Filter the entries below, keeping every line that has the word "with".

=== LISTED ENTRIES ===

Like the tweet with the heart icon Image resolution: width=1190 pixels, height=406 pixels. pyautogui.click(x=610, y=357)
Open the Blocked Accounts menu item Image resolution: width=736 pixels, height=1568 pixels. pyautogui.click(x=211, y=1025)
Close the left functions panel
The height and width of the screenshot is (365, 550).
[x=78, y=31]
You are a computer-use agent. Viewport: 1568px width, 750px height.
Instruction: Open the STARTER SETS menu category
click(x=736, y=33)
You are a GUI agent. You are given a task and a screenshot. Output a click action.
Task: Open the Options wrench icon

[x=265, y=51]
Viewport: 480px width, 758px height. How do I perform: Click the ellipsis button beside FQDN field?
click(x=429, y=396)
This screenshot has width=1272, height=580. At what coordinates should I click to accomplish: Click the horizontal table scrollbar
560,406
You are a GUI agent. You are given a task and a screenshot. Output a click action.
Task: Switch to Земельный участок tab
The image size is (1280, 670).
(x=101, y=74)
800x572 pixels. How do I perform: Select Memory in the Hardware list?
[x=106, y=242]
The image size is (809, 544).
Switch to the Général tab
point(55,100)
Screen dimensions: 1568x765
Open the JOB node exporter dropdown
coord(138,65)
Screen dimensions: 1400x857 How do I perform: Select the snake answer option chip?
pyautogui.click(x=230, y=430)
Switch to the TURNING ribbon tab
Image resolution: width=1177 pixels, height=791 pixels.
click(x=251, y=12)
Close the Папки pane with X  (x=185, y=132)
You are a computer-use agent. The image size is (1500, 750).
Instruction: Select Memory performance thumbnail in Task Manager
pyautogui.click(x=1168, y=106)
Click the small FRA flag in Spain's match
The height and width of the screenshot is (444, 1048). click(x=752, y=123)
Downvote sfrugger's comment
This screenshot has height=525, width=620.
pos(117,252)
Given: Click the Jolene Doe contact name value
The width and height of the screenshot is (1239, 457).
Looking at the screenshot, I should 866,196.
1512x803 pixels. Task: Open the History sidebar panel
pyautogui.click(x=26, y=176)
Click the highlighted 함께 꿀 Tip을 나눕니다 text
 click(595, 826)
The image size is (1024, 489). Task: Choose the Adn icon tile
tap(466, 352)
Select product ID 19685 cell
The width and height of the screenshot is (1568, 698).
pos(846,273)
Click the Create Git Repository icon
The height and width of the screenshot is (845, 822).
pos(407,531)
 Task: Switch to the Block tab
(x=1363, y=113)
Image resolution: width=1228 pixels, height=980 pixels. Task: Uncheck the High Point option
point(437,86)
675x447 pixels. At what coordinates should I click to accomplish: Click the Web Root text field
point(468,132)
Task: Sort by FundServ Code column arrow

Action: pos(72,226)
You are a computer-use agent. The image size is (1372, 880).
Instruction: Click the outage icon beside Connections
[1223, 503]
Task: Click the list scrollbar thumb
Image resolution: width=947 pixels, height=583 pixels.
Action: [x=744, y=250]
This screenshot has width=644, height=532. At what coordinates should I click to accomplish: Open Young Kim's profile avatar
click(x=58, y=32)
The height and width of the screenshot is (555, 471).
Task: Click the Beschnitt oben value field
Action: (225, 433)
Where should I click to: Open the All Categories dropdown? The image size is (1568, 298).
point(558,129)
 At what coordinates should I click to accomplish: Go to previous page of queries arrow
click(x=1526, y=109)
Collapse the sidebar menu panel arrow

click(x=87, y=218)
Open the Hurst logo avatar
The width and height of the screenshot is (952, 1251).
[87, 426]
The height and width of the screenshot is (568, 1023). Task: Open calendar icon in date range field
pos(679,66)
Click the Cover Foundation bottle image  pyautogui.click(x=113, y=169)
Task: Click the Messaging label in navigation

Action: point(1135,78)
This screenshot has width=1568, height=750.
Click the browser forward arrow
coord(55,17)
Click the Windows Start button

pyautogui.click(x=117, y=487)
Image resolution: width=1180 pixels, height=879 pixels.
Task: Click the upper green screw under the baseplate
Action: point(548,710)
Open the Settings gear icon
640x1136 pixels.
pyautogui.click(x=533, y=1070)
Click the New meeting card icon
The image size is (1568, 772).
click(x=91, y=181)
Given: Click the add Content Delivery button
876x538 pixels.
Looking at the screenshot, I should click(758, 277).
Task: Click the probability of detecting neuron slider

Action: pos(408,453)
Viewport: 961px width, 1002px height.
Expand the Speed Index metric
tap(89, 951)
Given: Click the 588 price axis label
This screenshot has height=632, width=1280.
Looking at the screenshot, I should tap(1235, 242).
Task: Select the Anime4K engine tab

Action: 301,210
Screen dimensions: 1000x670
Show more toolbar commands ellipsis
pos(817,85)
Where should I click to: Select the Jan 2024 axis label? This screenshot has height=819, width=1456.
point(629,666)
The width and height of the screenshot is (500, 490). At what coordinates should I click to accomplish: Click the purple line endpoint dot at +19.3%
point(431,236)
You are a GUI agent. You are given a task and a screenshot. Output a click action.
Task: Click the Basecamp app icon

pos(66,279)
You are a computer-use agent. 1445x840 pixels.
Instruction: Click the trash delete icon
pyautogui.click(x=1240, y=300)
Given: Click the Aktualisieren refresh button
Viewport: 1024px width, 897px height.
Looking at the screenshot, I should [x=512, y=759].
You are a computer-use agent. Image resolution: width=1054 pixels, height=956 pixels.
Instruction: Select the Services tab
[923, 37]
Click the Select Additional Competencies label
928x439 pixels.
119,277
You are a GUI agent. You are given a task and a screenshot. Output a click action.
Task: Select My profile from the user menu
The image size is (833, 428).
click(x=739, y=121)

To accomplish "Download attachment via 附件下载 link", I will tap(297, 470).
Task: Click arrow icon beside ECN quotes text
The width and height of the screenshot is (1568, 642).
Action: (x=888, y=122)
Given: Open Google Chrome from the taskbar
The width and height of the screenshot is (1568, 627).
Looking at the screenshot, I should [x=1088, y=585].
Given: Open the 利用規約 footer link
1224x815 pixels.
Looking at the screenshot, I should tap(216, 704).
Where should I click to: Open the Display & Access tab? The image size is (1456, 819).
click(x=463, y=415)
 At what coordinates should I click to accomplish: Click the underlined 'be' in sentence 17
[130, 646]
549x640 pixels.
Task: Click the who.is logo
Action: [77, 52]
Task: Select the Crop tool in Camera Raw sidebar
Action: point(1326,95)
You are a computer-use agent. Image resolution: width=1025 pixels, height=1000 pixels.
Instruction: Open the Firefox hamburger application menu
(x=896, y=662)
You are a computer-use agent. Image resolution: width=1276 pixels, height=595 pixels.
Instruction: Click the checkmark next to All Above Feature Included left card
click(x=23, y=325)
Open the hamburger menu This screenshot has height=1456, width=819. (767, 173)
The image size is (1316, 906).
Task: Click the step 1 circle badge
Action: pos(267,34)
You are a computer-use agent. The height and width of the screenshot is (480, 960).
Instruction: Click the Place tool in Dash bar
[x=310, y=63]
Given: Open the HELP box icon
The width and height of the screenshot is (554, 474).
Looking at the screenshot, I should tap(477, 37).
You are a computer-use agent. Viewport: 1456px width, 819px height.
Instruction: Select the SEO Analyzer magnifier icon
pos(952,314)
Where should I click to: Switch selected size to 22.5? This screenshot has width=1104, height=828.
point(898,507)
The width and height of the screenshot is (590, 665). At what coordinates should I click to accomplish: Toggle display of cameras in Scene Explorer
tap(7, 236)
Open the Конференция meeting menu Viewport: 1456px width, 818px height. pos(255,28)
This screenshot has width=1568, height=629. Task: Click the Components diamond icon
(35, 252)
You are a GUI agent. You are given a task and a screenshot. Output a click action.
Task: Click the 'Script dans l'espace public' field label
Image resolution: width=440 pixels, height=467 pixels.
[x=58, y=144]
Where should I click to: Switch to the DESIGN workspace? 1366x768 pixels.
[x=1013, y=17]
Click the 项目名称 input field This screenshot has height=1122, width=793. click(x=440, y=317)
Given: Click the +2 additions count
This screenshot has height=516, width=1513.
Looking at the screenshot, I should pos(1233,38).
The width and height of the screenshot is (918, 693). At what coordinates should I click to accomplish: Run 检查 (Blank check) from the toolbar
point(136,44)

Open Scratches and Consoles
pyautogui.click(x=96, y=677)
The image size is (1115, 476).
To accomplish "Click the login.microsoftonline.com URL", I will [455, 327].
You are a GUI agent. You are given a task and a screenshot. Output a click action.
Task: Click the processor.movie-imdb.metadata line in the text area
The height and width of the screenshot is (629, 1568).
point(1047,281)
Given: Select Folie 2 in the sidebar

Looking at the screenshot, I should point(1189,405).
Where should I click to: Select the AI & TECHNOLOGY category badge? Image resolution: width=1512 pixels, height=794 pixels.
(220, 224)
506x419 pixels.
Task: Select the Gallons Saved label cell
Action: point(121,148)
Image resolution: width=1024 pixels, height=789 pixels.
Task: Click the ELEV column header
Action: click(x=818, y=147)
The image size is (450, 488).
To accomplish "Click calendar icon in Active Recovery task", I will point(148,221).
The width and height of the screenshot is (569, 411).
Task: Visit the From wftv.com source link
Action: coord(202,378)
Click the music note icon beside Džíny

===

**ANSWER FOR THIS EXERCISE:**
Like the tweet with the heart icon Image resolution: width=1190 pixels, height=406 pixels. pyautogui.click(x=610, y=357)
Close the Папки pane with X  (x=185, y=132)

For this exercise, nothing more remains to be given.